We visited Sleeping Bear Dunes last month. This park covers a 35-mile-long stretch of Lake Michigan’s eastern coastline as well as North and South Manitou islands. It was an adventure climbing up and rolling down the sandy mounds that reminded us of Baghdad’s deserts, walking barefoot alongside Lake Michigan, collecting rocks and getting lost while we were at it.

I later learned through online research that the park is named after a Chippewa legend of the sleeping bear. According to legend, an enormous forest fire drove a mother bear and her two cubs into the lake for shelter, to reach the opposite shore. After many miles of swimming, the two cubs wadded behind and eventually drowned. The mother bear arrived to shore and waited for her cups to appear.

“That’s a touching and nice story,” my Native American friend said when I told it to him. “A lot of tourist places have a mythical story which is the attraction.”

The Great Spirit, I continued, created two islands (North and South Manitou islands) to commemorate the cubs, and the winds buried the sleeping bear under the sands of the dunes where she waits to this day.

“That doesn’t sound like a gift from the Great Spirit,” he said. “It sounds like a mother that couldn’t take care of her cubs.”

He said that the Manitou in Canada originally came from the Michigan region, the Manitou Island, which translates as “the Creator’s Island.” When the English and the Americans were fighting during the Revolution and other wars, most Indians didn’t want to join either side so they went to Manitou Island in Ontario, just to get away from the fighting. When the fighting was over, and they wanted to return, the Americans would not allow them to return because they had alliance with King George at that point. So they had to stay in Canada.

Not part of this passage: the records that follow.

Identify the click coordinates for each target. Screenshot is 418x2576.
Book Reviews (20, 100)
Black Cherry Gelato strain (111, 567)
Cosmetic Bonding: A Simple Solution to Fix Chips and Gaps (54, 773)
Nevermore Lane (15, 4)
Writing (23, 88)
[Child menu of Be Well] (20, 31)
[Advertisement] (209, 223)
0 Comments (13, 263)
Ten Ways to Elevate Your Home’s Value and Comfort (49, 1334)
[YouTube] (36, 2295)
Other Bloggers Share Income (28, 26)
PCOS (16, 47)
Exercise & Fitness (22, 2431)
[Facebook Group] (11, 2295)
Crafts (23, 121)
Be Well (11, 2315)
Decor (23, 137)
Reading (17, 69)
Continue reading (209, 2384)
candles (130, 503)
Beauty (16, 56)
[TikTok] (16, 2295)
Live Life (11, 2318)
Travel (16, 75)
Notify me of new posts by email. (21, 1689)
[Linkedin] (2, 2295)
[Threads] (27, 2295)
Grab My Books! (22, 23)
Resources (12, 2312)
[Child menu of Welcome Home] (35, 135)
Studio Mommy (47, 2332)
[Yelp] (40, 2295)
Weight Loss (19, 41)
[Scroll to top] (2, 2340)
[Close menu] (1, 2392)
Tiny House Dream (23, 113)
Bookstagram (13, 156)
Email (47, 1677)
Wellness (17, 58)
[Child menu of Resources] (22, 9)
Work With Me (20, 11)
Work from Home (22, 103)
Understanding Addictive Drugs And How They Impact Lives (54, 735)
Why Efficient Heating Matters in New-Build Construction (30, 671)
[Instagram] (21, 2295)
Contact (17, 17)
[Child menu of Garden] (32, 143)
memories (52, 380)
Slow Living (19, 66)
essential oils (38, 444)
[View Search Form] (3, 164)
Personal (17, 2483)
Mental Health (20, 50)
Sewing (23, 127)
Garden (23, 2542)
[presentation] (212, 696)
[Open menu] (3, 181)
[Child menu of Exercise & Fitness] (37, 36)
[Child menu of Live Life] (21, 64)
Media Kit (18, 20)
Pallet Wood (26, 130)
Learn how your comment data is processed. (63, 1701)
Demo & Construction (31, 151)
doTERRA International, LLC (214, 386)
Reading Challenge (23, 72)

“People in the clan system are still here,” my Native American friend said. “They haven’t gone anywhere. It’s the Sleeping Bear. It’s sleeping because you’re not using it. There are very powerful things there, but no one is using them. They can say there were little bears frolicking around there, whatever, but the Sleeping Bear is always here. It never left. It’s still waiting for good things. And these people that make war they don’t want to wake up the Sleeping Bear, because then the truth will come out.”